腸内環境の改善は健康にプラスに働きます。具体的には、お腹の調子や免疫機能、肌の調子、メンタルヘルスなどによい影響を期待できるでしょう。

 

お腹の調子が整う

腸内環境が整い、善玉菌と悪玉菌のバランスが良好になると、腸は活発に働き始めます。便秘気味であればお通じの改善につながるでしょう。

ストレスや不安から起こる過敏性腸症候群(IBS)の状態も、腸内環境の改善によって整っていくことが期待できます。

 

免疫機能が整う

全身に存在する免疫細胞のうち、約7割は腸内に存在しています。

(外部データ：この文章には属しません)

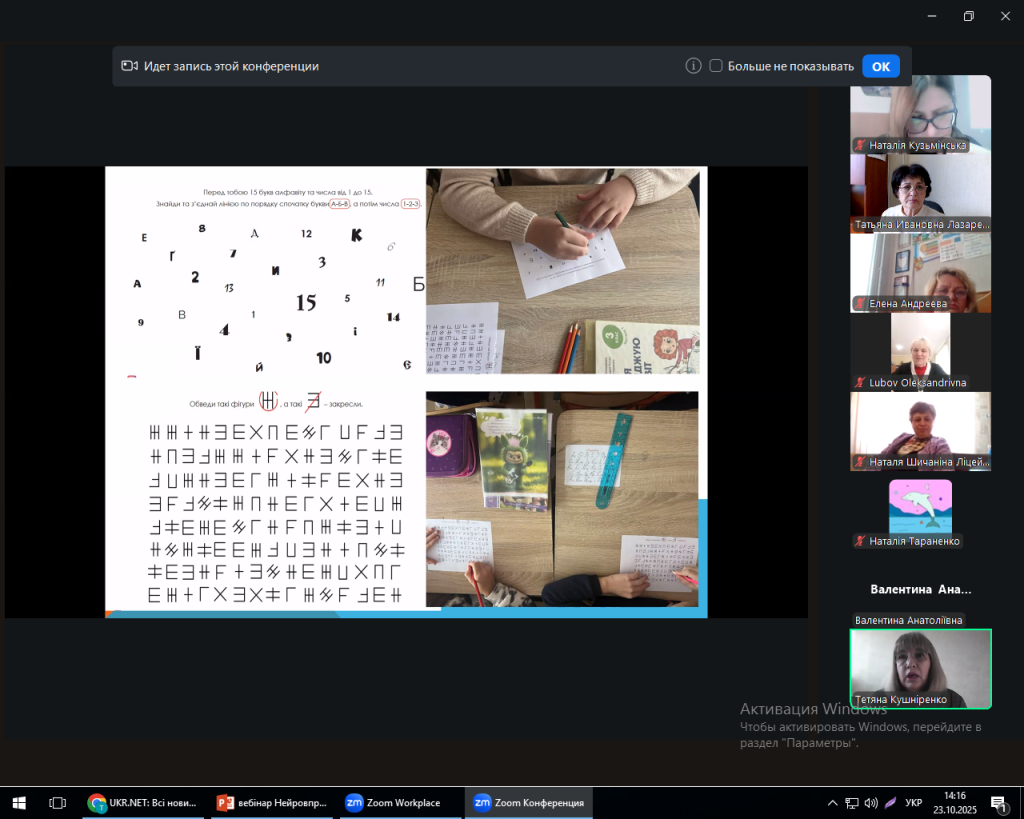
Task: Click the network icon in the system tray
Action: coord(852,802)
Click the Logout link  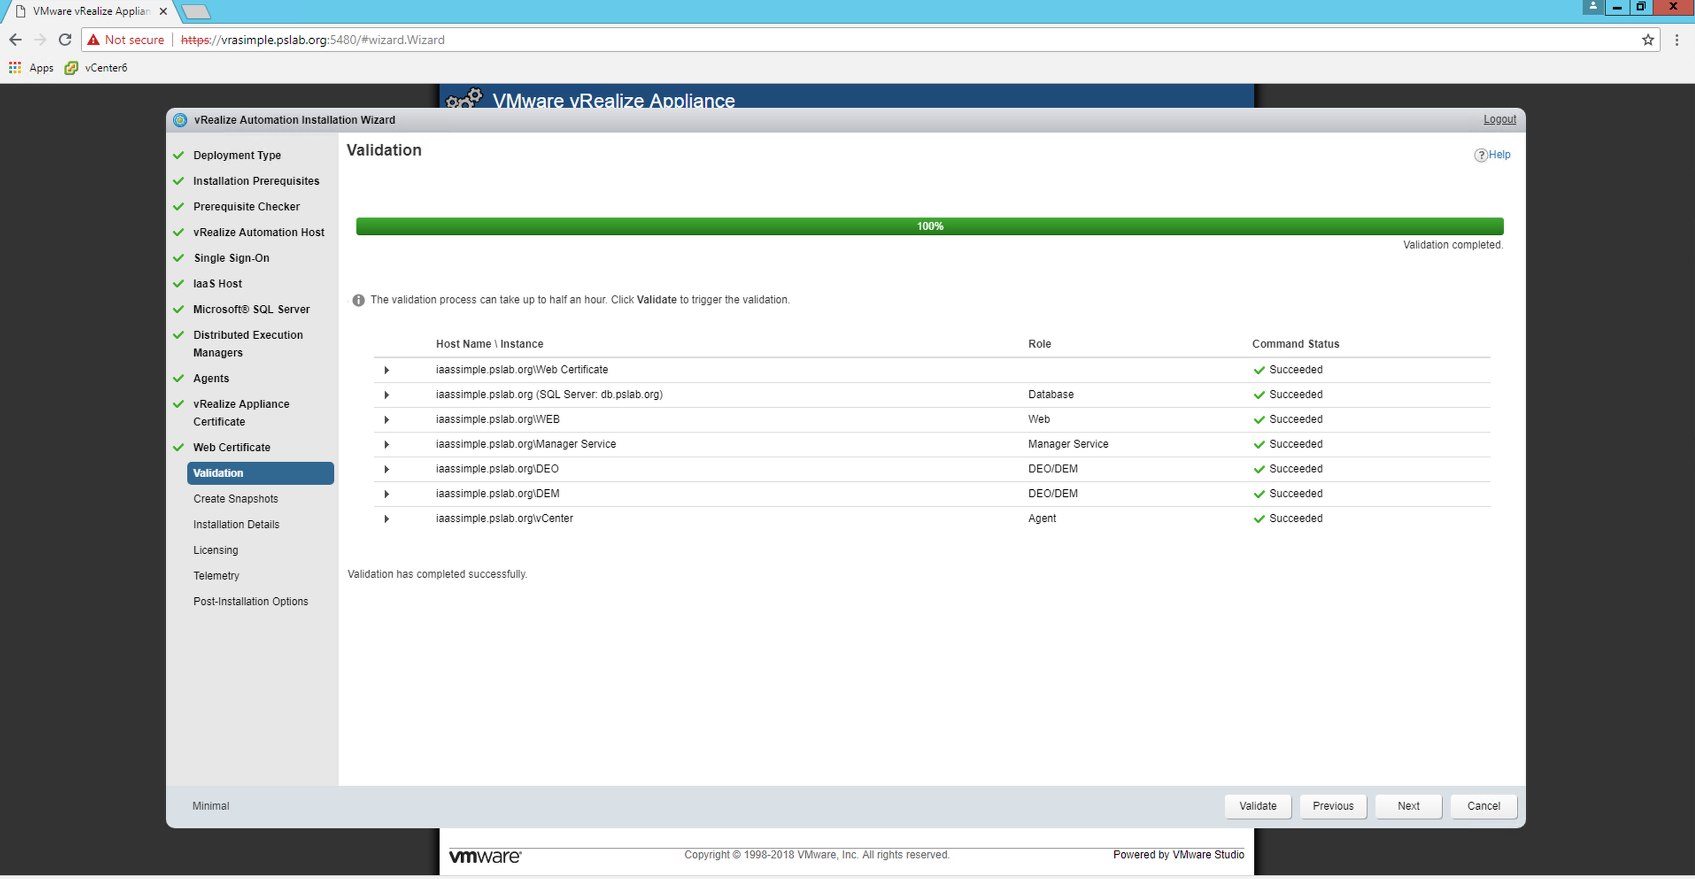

腸内細菌のバランスが崩れていると、免疫細胞もうまく働けません。

腸内環境を改善できると、免疫細胞が活発に動き始め、抗体が効率よく生み出されやすくなります。

 

肌の調子が整う

腸内環境のバランスが崩れていると、肌荒れにつながる有害物質が、腸内で発生しやすくなります。善玉菌が増え腸内環境が改善すると有害物質は出にくくなるため、肌の調子も整いやすくなります。

 

メンタルヘルスが整う

腸と脳は「腸脳相関」といって、お互いに影響を与え合っていることが分かっています。腸から脳にはたくさんの情報が伝えられており、その情報は腸内の菌の影響を受けていると考えられています。

腸内が悪玉菌優勢になると、脳はストレスを感じやすくなります。このストレスにより腸内環境が乱れると、さらに不安やストレスにつながる悪循環が生じるでしょう。腸内環境を改善すると、この悪循環を断ち切ることで、メンタルヘルスを整えやすくなります。

 

腸内環境を整え、健康に過ごしましょう

心身の健康には腸内環境を整えることが重要です。腸内を善玉菌優勢の状態でキープできるよう、紹介した5つのポイントを覚えておきましょう。食事や飲酒・日常の過ごし方を意識することが、毎日の健康に役立ちます。

  • 食物繊維を摂取する
  • 過度な飲酒を避ける
  • リラックスして過ごす
  • 適度に運動する
  • プロバイオティクスを摂る

特に食事ではプロバイオティクス(生きた善玉菌の摂取)を意識するとよいでしょう。発酵食品を取り入れる他、サプリメントで補うのも有効です。ぜひ、健康に良い生活習慣作りのヒントにしてみてください。